WHAT NEEDS TO BE DONE >>
Return the rows word for word, beginning with the line that contains "Follow Learn More link under www.slacr.site" and continuing through the line that contains "click(x=69, y=43)", with both of those lines included.

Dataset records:
***
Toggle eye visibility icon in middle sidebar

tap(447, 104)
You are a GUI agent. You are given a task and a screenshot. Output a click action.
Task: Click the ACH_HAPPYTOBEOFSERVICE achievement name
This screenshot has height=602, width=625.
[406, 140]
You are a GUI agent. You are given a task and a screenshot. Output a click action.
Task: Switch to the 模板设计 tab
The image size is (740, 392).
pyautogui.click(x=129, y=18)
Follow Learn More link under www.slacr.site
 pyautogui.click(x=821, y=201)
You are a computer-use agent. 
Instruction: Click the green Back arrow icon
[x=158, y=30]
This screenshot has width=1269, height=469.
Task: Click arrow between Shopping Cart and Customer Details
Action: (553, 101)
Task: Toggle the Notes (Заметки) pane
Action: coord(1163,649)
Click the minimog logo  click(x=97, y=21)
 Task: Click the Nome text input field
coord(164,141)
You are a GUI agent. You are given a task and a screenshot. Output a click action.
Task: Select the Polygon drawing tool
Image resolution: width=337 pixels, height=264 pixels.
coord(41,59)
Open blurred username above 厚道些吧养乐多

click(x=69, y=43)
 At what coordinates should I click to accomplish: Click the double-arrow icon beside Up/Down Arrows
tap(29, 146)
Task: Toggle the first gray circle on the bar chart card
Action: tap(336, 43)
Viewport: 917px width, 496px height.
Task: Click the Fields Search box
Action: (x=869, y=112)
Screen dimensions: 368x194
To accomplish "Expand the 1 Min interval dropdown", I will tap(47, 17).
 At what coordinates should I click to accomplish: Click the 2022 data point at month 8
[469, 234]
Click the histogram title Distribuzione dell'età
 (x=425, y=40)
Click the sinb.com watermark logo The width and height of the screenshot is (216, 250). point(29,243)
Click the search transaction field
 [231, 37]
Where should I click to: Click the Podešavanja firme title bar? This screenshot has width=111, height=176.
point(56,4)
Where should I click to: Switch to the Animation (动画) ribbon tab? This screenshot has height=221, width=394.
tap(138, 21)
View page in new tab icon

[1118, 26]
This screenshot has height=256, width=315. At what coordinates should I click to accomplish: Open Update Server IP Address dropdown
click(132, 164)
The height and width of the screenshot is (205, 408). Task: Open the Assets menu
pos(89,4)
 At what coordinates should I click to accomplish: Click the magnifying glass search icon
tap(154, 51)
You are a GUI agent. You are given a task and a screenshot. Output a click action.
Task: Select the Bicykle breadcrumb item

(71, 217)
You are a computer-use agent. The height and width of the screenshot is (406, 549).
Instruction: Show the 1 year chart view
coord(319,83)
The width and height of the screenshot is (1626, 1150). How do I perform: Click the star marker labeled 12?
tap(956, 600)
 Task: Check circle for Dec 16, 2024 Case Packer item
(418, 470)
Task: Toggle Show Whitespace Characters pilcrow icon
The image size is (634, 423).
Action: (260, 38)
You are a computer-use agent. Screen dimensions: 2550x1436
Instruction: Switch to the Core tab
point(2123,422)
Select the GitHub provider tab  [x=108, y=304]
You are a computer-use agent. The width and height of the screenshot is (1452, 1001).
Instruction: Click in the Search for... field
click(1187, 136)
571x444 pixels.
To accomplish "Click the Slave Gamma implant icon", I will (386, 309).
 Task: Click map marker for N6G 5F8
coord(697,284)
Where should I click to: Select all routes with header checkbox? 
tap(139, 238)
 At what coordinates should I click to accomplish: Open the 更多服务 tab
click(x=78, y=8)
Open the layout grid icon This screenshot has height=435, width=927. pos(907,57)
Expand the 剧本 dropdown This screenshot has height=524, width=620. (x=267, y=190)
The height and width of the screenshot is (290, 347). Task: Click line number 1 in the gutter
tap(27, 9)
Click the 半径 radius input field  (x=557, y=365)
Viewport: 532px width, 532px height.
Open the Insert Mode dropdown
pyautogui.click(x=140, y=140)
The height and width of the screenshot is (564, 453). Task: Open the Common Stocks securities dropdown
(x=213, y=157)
***
THE RESULT >>
Follow Learn More link under www.slacr.site
 pyautogui.click(x=821, y=201)
You are a computer-use agent. 
Instruction: Click the green Back arrow icon
[x=158, y=30]
This screenshot has width=1269, height=469.
Task: Click arrow between Shopping Cart and Customer Details
Action: (553, 101)
Task: Toggle the Notes (Заметки) pane
Action: coord(1163,649)
Click the minimog logo  click(x=97, y=21)
 Task: Click the Nome text input field
coord(164,141)
You are a GUI agent. You are given a task and a screenshot. Output a click action.
Task: Select the Polygon drawing tool
Image resolution: width=337 pixels, height=264 pixels.
coord(41,59)
Open blurred username above 厚道些吧养乐多

click(x=69, y=43)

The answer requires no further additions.